Now that's inclusivity -- she includes her beloved dad, the man she married, her male friends; all of us think a man who rapes is better than a woman who has sex. Every goddamn one of us. Because now it's fine to stereotype and stuff.

And this is why it's okay when boys are informed that they are nothing special, that girls are really better, just as they are being told in schools. When they let girls into the Boy Scouts last fall, I said that boys had nothing left they could call their own; everything had been taken from them. Now I see that Cars has been taken too.

I suggest rather that boys need good, manly role models; the Harvey Weinsteins of the world are not men of honor and dignity. But our broken families and our sick culture are incapable of doing this. It's a mystery to many why boys are failing to launch, not marrying, not becoming fathers, and adapting to life as losers -- except to Dr. Helen Smith, who explained in Men on Strike that this is a logical response to being shamed, overlooked, neglected.
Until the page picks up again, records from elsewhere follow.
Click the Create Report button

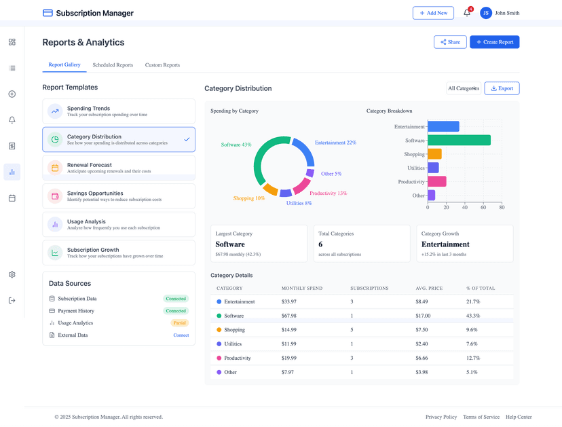pos(494,42)
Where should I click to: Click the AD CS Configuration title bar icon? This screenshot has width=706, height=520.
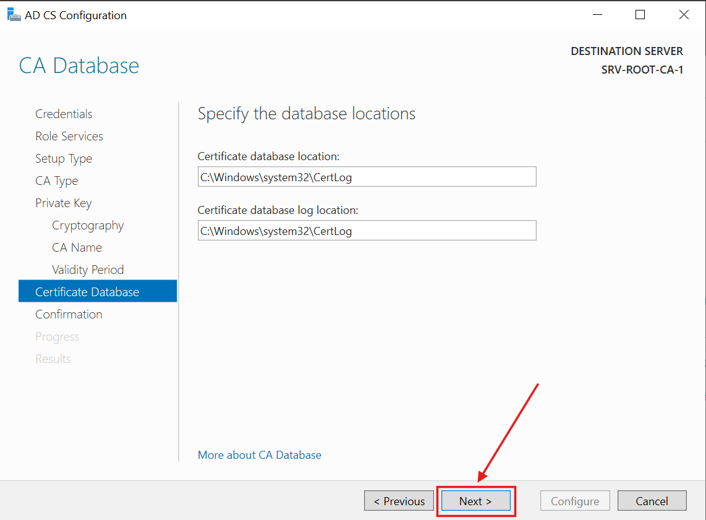[14, 14]
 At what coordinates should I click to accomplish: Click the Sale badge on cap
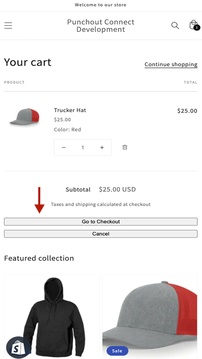(x=117, y=351)
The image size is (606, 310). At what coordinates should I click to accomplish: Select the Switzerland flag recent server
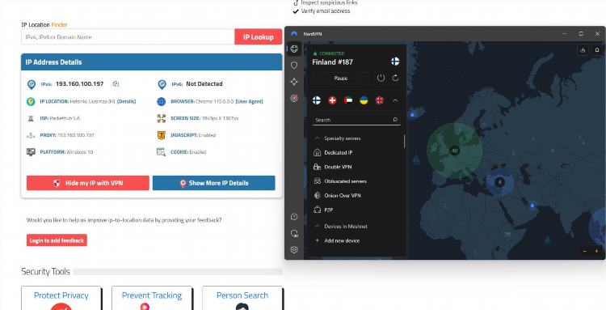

The more militant may say Good, it's time the men got a taste of their own medicine. Well, these are their own sons, boys who came into the world not having subjugated anything, the boys who are supposed to be role models for the generation after them. Do they really think this is going to work out for society in the long run?

As Lewis wrote, "We make men without chests and expect from them virtue and enterprise. We laugh at honor and are shocked to find traitors in our midst." Get ready for more.